Blinken tells Prime Minister Netanyahu of Washington’s opposition to large-scale military operation in Rafah

U.S. Secretary of State Anthony Blinken informed Israeli Prime Minister Benjamin Netanyahu that the U.S. government currently opposes Israel’s large-scale military operation in Rafah in the southern Gaza Strip. “We reject any agreement with Hamas that allows us to do so.” ”

Hebrew media reported on Wednesday that US Secretary of State Anthony Blinken told Israeli Prime Minister Benjamin Netanyahu that the US “currently” opposes “extensive” Israeli military operations in the city of Rafah in the southern Gaza Strip. It was reported that.

On Tuesday night, Blinken began his visit to Tel Aviv from Jordan and Saudi Arabia, his seventh trip to the region since Israel’s war broke out in Gaza on Oct. 7, 2023.

Israel Broadcasting Authority (official) reported that the US Secretary of State said in a meeting with Prime Minister Netanyahu, “The United States currently opposes Israeli military operations in Rafah, on the Egyptian border.”

Prime Minister Netanyahu has claimed that Rafah is “the last stronghold of the Hamas movement,” despite international warnings about the potentially devastating impact, given the presence of around 1.4 million displaced people. They advocate an invasion of Rafah.

Israel’s Walla news website also quoted an unnamed American official saying, “Prime Minister Blinken told Prime Minister Netanyahu that the US remains opposed to Israeli military operations in Rafah without a credible plan to protect civilians.” “He said he was doing it.”

“Mr. Blinken also expressed the belief that there are better options than a large-scale military operation to deal with the Hamas brigades in the city.”

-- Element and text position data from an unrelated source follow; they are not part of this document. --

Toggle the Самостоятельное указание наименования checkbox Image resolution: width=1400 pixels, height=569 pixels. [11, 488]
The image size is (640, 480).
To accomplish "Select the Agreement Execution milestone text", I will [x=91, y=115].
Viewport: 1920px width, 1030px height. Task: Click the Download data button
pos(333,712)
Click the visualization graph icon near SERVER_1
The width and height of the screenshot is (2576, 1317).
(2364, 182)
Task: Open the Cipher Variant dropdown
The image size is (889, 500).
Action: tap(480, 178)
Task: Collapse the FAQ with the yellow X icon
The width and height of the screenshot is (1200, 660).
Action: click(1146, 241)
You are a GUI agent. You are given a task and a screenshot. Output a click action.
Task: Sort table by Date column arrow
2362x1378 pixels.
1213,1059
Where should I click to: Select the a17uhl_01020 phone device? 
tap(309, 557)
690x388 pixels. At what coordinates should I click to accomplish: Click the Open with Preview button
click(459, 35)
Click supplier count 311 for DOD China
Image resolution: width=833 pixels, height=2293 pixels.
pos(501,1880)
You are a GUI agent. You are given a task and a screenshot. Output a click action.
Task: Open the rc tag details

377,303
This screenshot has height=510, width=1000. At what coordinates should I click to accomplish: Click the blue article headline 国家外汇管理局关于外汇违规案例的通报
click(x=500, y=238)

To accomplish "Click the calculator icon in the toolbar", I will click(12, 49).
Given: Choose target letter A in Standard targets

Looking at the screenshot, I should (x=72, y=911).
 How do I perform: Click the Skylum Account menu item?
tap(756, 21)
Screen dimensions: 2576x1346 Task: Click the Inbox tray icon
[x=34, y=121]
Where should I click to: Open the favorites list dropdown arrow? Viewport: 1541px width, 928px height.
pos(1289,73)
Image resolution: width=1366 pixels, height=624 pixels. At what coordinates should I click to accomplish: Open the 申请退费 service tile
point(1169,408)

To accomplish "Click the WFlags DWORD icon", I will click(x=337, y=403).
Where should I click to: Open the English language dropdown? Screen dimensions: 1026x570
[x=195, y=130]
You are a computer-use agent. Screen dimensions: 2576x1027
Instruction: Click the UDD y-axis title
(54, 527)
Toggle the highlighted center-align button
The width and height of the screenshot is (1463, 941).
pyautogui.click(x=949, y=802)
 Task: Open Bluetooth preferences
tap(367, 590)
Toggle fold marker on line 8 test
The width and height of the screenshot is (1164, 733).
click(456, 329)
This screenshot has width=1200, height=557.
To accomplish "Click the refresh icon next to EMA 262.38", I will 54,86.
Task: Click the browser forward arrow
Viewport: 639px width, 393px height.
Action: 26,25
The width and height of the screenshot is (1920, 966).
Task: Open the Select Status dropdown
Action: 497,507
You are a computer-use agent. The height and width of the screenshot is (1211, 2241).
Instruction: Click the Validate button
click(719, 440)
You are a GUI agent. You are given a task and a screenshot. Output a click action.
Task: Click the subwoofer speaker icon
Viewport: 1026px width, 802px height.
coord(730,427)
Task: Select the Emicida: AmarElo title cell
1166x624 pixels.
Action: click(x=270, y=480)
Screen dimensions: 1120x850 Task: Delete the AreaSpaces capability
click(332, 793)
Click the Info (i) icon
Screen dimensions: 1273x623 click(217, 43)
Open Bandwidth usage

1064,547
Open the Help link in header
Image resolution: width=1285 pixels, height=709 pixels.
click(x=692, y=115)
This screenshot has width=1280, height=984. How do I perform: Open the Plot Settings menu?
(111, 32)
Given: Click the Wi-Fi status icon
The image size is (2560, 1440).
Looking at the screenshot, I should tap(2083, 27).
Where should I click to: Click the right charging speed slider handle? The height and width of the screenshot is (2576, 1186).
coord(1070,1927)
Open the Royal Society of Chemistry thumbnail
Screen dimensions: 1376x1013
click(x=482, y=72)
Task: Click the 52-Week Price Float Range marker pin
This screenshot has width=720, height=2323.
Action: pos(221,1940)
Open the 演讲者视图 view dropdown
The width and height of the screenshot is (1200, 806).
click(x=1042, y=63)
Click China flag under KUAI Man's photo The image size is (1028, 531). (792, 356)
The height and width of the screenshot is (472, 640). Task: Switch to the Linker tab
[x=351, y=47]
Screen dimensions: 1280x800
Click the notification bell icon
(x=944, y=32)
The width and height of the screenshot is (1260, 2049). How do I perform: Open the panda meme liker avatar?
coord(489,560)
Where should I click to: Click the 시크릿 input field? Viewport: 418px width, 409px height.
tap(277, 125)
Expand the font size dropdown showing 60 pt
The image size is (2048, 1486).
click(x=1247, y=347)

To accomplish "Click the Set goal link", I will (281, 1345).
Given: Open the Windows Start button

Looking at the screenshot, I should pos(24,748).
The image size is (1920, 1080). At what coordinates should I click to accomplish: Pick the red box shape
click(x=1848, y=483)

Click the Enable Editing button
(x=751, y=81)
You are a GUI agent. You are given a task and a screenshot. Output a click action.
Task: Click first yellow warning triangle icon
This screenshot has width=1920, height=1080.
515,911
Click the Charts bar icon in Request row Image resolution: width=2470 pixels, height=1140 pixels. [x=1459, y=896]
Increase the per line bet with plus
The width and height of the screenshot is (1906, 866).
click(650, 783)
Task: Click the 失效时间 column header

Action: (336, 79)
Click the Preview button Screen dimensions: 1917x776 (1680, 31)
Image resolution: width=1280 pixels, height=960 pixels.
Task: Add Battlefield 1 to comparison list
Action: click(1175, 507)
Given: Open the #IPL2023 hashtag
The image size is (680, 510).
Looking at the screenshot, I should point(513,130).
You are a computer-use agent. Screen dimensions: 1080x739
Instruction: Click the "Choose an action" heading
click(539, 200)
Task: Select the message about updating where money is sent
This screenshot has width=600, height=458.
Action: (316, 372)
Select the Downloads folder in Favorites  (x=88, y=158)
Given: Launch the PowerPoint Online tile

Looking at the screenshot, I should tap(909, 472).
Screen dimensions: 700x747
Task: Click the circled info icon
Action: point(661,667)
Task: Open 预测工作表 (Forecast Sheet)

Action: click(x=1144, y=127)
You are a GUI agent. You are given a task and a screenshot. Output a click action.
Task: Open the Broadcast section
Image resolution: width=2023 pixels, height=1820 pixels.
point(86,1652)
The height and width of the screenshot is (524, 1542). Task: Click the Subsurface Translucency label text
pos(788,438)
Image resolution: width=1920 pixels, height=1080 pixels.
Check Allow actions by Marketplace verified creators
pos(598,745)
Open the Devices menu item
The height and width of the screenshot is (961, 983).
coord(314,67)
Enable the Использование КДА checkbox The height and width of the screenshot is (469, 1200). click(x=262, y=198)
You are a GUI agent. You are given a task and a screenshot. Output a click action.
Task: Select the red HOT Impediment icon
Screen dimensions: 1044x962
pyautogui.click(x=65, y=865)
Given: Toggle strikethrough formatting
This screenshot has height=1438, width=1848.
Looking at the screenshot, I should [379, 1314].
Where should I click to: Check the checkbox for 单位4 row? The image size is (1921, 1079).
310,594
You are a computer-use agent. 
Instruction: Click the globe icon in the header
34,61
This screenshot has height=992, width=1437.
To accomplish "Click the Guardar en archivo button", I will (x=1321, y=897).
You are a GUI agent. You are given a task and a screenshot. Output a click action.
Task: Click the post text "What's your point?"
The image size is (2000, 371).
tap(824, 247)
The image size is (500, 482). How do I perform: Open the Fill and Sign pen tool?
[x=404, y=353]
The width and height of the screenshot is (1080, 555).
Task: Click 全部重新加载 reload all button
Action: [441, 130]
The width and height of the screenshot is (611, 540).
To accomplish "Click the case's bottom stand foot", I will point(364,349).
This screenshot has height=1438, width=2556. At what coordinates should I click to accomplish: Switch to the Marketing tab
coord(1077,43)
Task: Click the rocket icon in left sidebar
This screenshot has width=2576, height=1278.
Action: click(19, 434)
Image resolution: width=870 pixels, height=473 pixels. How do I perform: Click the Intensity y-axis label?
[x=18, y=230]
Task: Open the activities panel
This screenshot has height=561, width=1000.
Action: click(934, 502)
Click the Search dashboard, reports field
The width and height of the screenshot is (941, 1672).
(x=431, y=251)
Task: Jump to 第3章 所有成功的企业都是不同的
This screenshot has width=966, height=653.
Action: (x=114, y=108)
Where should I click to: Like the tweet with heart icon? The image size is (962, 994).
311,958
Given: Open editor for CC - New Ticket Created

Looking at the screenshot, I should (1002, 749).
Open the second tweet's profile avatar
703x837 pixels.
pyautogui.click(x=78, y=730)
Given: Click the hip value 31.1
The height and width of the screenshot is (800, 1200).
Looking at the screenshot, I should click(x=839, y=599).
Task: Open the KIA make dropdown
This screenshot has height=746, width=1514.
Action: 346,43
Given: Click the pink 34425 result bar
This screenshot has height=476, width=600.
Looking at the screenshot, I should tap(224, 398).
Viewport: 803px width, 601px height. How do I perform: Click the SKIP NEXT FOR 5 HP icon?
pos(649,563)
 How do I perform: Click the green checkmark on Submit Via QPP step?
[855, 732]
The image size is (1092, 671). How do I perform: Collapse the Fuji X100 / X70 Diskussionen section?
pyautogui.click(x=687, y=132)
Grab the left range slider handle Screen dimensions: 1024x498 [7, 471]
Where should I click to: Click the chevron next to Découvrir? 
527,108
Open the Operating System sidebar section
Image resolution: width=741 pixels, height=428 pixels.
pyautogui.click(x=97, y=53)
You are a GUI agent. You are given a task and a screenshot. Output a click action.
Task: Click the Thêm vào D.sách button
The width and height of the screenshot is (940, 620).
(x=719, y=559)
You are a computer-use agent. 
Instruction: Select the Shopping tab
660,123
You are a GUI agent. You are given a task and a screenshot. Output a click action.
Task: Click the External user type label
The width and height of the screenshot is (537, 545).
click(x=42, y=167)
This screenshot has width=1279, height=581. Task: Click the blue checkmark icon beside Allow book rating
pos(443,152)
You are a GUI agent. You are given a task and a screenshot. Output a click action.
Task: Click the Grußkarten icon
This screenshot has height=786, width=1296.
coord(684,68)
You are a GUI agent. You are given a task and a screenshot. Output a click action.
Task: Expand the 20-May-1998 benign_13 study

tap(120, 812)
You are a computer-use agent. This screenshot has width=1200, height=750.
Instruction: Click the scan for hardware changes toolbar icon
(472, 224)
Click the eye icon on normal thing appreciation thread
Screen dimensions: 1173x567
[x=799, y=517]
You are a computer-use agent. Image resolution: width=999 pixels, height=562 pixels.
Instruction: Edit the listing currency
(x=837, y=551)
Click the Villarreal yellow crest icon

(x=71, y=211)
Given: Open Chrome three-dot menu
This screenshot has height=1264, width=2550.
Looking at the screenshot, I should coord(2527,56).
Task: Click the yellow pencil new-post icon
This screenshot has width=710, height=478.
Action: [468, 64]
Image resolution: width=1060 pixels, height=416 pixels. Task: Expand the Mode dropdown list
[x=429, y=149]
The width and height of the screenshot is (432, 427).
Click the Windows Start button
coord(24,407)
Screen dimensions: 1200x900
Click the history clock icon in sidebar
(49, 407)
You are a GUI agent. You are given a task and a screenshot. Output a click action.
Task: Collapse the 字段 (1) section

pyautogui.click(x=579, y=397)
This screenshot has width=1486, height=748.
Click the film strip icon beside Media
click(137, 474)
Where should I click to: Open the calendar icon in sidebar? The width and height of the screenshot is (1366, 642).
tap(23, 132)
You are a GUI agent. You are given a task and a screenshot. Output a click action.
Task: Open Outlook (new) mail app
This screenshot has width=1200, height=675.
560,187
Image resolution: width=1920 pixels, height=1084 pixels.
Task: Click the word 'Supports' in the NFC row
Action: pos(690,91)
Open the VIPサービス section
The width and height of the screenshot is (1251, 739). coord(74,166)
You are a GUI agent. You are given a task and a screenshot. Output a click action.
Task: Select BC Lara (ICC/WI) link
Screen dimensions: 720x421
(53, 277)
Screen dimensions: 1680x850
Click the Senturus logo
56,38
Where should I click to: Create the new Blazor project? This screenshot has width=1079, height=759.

Commenting on the humanitarian situation in the Palestinian territory, which has been under siege for the past 18 years, Blinken said, “The delivery of aid to Gaza has improved, but Israel needs to do more.”

As a result of the war and Israeli restrictions that violate international law, the Gaza Strip, particularly Gaza and the northern governorates, are suffering from famine, leading to severe shortages of food, water and medicine, and costing Palestinian lives. .

In return, Prime Minister Netanyahu told Blinken, “I will not accept a hostage exchange agreement (with Hamas) that ends the war,” the broadcaster said.

Israeli and US officials told the website Walla that Netanyahu had threatened that “if Hamas does not abandon its demands for an end to the war, there will be no deal and Rafah will be invaded.”

Hamas demands an end to the war, the withdrawal of Israeli occupation forces from the Gaza Strip, freedom for displaced persons to return to the area, and full humanitarian aid to the Gaza Strip, within the framework of a prisoner exchange and ceasefire agreement. .

During his visit, Blinken met with Israeli President Isaac Herzog, as well as Prime Minister Benjamin Netanyahu, opposition leader Yair Lapid and representatives of families of Israeli prisoners of war in the Gaza Strip, with further talks scheduled on Wednesday.

According to Palestinian and UN data, Israel’s war in Gaza has resulted in more than 112,000 martyrs and injured people, most of them children and women, and about 10,000 martyrs and wounded people amid starvation and mass destruction. A person is missing.

Despite the issuance of an immediate cessation of hostilities resolution by the United Nations Security Council, and despite the International Court of Justice calling for immediate measures to prevent acts of genocide and improve the humanitarian situation in Gaza, Israel continues the war.